Keywords: Spare parts supply network, uncertainty, moment based ambiguity set, chance constraint optimization, distributed robust optimization

1. Introduction

Spare parts supply network optimization is one of the hot issues of spare parts management. Many research works have been done on supply network optimization in certain circumstances. In recent years, many researchers took attention to uncertainty optimization. In the spare parts supply network, many factories such as demands, lead times, and risks are uncertain since the difficulty of data collection or complex dynamic scenarios. Although there are many advanced methods, such as reliability based [1] and data based methods [2], have been used to predict the demands or lead times, most of them are based on over-ideal assumptions and not accurate enough. In fact, in most cases, it almost cannot forecast the demand precisely at all.

To simplify the problems, many researchers assume that the demands are determined [3] or obeys specified known distribution, such as Normal distribution [4], Poisson distribution [5], Stuttering Poisson distribution [6], etc. There are also many works assumed the lead times are fixed [7] or obey known distributions [8]. These assumptions may be not effective sometimes and may cause out of stock or more serious consequences. To handle the uncertainty in the spare parts supply network, most conmen used methods are stochastic program [9], fuzzy optimization [10], and robust optimization [11]. However, in stochastic optimization, it is usually necessary to know the distribution of uncertain parameters in advance or very time-consuming by using Monte Carlo simulation. The fuzzy optimization cannot guarantee the feasibility in all time. Thus, the robust optimization was adopted in this paper because it doesn’t rely on the distribution of uncertain parameters and can guarantee the feasibility of the solution in the worst case.

This paper optimizes the supply network without thus assumption to avoid the serious losses caused by small probability events. The demands and lead times are uncertain with unknown distribution, the only things can we get from the historical data is certain known moments or known structural properties.
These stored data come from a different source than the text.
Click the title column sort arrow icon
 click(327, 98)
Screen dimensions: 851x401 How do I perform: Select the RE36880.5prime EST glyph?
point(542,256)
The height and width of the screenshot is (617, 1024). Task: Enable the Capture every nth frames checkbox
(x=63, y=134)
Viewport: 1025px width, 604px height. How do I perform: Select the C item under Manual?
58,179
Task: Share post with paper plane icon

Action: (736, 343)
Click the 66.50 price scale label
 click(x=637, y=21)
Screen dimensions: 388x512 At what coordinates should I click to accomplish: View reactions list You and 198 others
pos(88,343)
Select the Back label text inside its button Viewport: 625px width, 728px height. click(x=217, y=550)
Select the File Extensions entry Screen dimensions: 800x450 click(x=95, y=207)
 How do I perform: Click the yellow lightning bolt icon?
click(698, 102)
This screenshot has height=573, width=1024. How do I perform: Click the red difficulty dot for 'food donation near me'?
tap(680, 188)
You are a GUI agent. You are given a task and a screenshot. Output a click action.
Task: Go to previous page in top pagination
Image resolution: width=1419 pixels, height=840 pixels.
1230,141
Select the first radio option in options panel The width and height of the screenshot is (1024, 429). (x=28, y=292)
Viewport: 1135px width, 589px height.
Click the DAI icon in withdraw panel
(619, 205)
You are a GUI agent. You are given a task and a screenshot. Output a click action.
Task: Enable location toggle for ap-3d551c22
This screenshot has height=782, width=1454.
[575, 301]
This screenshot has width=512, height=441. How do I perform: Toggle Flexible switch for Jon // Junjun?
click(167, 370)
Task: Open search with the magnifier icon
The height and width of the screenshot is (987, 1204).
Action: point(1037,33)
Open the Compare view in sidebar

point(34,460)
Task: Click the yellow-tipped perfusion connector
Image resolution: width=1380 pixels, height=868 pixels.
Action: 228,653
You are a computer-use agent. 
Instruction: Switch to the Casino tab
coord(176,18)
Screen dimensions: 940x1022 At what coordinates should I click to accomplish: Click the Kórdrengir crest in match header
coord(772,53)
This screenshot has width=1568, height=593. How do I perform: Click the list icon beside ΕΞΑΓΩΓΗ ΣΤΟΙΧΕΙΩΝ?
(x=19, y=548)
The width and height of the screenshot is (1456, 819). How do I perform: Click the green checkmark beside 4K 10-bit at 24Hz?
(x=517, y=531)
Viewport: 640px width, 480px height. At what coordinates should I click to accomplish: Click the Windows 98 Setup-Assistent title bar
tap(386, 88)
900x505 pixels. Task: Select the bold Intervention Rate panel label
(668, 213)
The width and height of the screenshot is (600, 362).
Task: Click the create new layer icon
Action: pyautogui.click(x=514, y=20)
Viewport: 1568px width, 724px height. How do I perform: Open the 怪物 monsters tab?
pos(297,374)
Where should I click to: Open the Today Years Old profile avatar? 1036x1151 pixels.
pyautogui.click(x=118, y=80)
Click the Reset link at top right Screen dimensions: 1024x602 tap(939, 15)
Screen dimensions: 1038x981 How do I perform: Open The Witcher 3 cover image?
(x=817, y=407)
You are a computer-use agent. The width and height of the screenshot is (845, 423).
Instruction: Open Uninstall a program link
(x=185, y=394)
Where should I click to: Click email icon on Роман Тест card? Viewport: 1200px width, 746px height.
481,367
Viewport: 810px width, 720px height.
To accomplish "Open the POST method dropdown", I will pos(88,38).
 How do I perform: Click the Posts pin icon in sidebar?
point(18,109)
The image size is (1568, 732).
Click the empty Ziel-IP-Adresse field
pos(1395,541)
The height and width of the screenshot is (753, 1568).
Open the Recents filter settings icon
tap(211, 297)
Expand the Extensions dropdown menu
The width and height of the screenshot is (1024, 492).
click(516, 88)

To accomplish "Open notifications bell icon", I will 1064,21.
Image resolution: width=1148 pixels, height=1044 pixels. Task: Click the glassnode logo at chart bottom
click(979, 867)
A moment based ambiguity set was established to descript all the possible distribution, which must contain the real distribution of uncertain parameters. The robust model only needs to ensure the worst case in the ambiguity set is satisfied. The main contributions of this paper are as follows. First of all, the uncertain parameters can obey any distribution with known moments in this paper. Secondly, uncertain demand and lead time are considered at the same time. Thirdly, the robust counterparts are formulated based on inequality theory, which is easily understood than duality theory.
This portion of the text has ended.